The original Windmill Lane Studios structure was demolished on 3 April 2015 by Hibernia REIT, with the exception of Open Gallery 3 where U2 recorded. The firm announced plans to retain a 20-metre stretch of the studio wall famous for its fan graffiti. Options for the future of the wall include recreating it in the atrium of the new Windmill Lane building, giving the wall to Dublin City Council, U2, or any other interested party for reconstruction or reuse in an alternative setting. Another possibility is donating the wall to a charity so that they can auction pieces of it to U2 fans around the world.

==History of current location==

In 1990 Windmill Lane Recording Studios relocated from its original site on Windmill Lane to its current location on Ringsend Road, Dublin 4.

Orchestras regularly record at Windmill Lane Recording Studios, as Studio One is the only recording space in Ireland that can accommodate an 80-piece orchestra apart from Raidió Teilifís Éireann. The scores to many movies have been recorded there: Mission Impossible, Sing Street, A Room with a View, The Remains of the Day, The Mask, The Tailor of Panama', The Grifters and My Left Foot (both by Elmer Bernstein), In America, and A River Runs Through It.

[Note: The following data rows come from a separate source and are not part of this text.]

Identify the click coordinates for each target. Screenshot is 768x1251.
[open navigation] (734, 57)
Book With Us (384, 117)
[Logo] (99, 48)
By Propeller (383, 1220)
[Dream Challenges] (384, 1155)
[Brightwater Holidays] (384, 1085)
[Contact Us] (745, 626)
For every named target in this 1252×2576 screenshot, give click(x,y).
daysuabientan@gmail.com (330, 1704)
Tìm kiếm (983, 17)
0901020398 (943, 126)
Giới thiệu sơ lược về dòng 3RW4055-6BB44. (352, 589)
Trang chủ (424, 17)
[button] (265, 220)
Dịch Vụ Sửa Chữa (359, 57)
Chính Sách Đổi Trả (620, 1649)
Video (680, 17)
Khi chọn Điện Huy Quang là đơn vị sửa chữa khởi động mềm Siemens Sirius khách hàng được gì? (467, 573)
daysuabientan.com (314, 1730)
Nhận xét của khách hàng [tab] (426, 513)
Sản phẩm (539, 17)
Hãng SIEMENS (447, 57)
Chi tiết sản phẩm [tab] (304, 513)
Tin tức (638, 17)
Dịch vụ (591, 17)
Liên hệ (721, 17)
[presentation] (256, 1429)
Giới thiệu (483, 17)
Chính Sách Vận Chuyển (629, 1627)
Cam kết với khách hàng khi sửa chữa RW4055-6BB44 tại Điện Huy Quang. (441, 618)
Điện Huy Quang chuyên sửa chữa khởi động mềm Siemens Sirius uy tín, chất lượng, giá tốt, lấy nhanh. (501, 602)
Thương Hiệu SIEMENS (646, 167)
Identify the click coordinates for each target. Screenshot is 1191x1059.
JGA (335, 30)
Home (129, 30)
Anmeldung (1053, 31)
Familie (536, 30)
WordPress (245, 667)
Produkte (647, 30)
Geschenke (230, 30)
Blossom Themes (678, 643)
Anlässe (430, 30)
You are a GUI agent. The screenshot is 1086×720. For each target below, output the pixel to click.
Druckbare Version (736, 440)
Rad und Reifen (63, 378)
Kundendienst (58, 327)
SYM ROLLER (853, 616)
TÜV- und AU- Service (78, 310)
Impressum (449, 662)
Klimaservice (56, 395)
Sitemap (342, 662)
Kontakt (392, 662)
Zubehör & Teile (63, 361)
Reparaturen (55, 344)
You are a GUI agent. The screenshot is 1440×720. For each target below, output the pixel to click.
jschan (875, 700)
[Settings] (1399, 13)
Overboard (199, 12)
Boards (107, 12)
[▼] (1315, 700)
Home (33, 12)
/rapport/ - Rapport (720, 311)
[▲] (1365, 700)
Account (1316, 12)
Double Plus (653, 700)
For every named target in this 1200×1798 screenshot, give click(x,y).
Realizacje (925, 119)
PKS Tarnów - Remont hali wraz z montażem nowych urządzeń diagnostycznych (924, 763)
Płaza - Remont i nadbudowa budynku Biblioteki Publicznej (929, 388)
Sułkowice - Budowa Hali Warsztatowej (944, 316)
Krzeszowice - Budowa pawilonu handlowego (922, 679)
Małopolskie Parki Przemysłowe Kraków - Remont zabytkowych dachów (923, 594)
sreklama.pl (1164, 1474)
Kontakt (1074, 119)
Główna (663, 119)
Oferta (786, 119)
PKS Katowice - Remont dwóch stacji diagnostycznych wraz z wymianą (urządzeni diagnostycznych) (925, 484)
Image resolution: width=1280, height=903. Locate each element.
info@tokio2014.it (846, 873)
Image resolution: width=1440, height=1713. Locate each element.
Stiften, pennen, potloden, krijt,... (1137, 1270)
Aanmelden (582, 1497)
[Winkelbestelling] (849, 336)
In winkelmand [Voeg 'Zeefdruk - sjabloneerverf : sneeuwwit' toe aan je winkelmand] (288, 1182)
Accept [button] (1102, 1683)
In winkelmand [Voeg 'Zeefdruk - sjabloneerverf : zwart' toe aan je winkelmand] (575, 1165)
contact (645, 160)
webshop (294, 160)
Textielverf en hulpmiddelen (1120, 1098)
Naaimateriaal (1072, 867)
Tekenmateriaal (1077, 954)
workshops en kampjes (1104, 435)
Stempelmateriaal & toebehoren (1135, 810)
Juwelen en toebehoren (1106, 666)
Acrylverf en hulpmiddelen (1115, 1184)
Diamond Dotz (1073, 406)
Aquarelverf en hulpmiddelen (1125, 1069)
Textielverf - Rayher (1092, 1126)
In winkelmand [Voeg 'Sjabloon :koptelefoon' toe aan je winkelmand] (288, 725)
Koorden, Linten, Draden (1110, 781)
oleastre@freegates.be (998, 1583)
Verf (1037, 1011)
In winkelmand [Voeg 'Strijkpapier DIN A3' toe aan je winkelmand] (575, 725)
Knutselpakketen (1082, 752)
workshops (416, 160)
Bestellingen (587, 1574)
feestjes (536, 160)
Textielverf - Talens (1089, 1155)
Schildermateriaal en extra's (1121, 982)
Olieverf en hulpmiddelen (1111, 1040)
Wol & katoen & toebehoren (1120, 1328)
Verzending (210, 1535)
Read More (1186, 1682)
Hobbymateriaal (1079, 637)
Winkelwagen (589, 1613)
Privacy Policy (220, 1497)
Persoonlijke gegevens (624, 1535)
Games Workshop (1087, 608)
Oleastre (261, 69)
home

Studio Two has been the venune for recording number-one albums by Gabrielle, Kylie Minogue, and The Spice Girls.

The studio remained empty from 2006 onwards, although reports circulated which linked Van Morrison with purchasing the studio for his own personal use that August. Morrison had previously recorded several albums there, including Back on Top, Magic Time, and Pay the Devil. In January 2008 the studio was used to record "The Ballad of Ronnie Drew".

In 2009 Naomi Moore, Aidan Alcock, and Tony Perrey took over Windmill Lane and updated the studios.

In mid-February 2012 the studio issued an appeal to artists who recorded there to collect their master tapes, stating they will otherwise be destroyed. The studio noted the tapes, numbering over 1,000 and weighing a tonne, were recorded before digital technology and were both deteriorating and taking up valuable space. Subsequently all tapes owned by Island Records were recovered by the label.

On 20 February 2020 the studio launched a visitor experience.